Do paternal grandparents miss out?
Generally, children remain with their mother after a separation, which means maternal grandparents are often called upon for assistance with the grandchildren far more than the paternal ones.
In the eyes of the law, paternal grandparents are treated in the same manner as maternal ones though. Although, you should check whether your son has parental responsibility, something he will have is they were married when each child was born, or if his name is on each child’s birth certificate.
If you feel the maternal grandparents are being given the lion’s share of grandparent duties then perhaps write to or call the mother and explain, in a helpful and friendly manner, that you are, too, are eager to help with the grandchildren.
Explain that you can be a real help (babysitting or doing the occasional school run), providing practical support that will enable more regular contact with your grandchildren.

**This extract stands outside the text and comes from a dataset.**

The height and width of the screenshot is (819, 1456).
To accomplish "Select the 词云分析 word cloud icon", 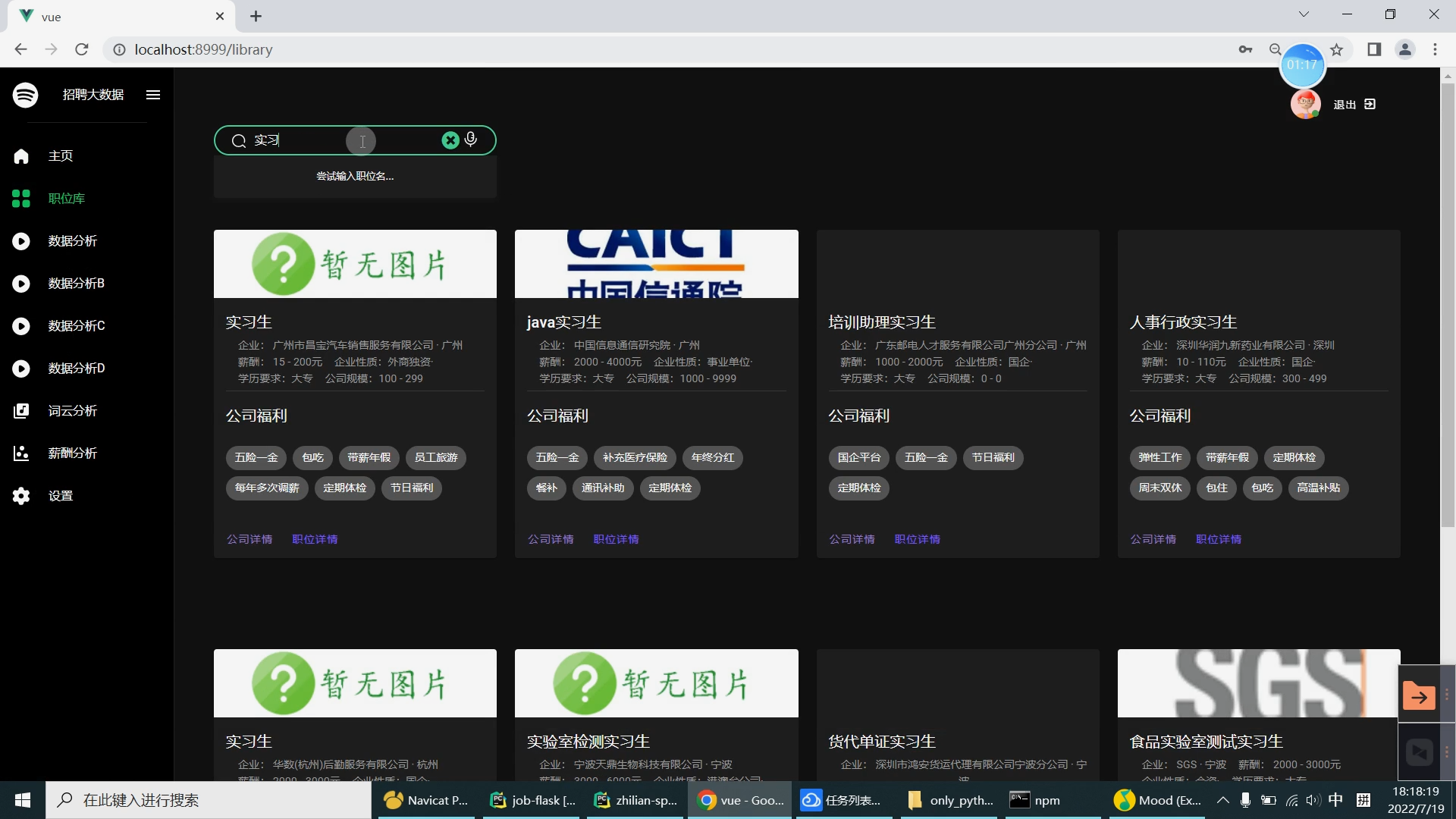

Mediation for access to grandchildren
If you find that informal negotiations and your offering of practical support is not helping the situation, and you are still not being given any contact with your grandchildren, then you can show them how serious you are by offering mediation.
Firstly, both parents will have to agree to attend. During mediation, an impartial person will help you reach an agreement about contact with your grandchildren.
This will give you the opportunity to express your feelings on the matter in a safe and neutral environment, overseen by a professional mediator who will work to keep things calm and from reducing into a dispute.
Court order to see grandchildren
If you feel you have exhausted all avenues, then as a last resort you can make an application to the court for contact. But do be warned, this is an expensive and time-consuming task – and taking your relatives to court is likely to cause a great deal of friction going forward.
First you will need permission from the family courts to apply. Then, under the 1989 Children’s Act, you can apply to secure orders for defined contact.
If you are granted leave you will probably be appointed a Children and Family Court Advisory and Support Service (CAFCASS) officer who will prepare a report on your behalf based on the welfare of the children.
At this point you may find the parents are more likely to accept your request for contact, especially if the report finds that ongoing contact is in the child’s best interests. Otherwise, a full hearing will take place in which you and the parents will need to give evidence.
In this event, you will need to convince the court that maintaining a relationship with your grandchildren will significantly benefit their lives.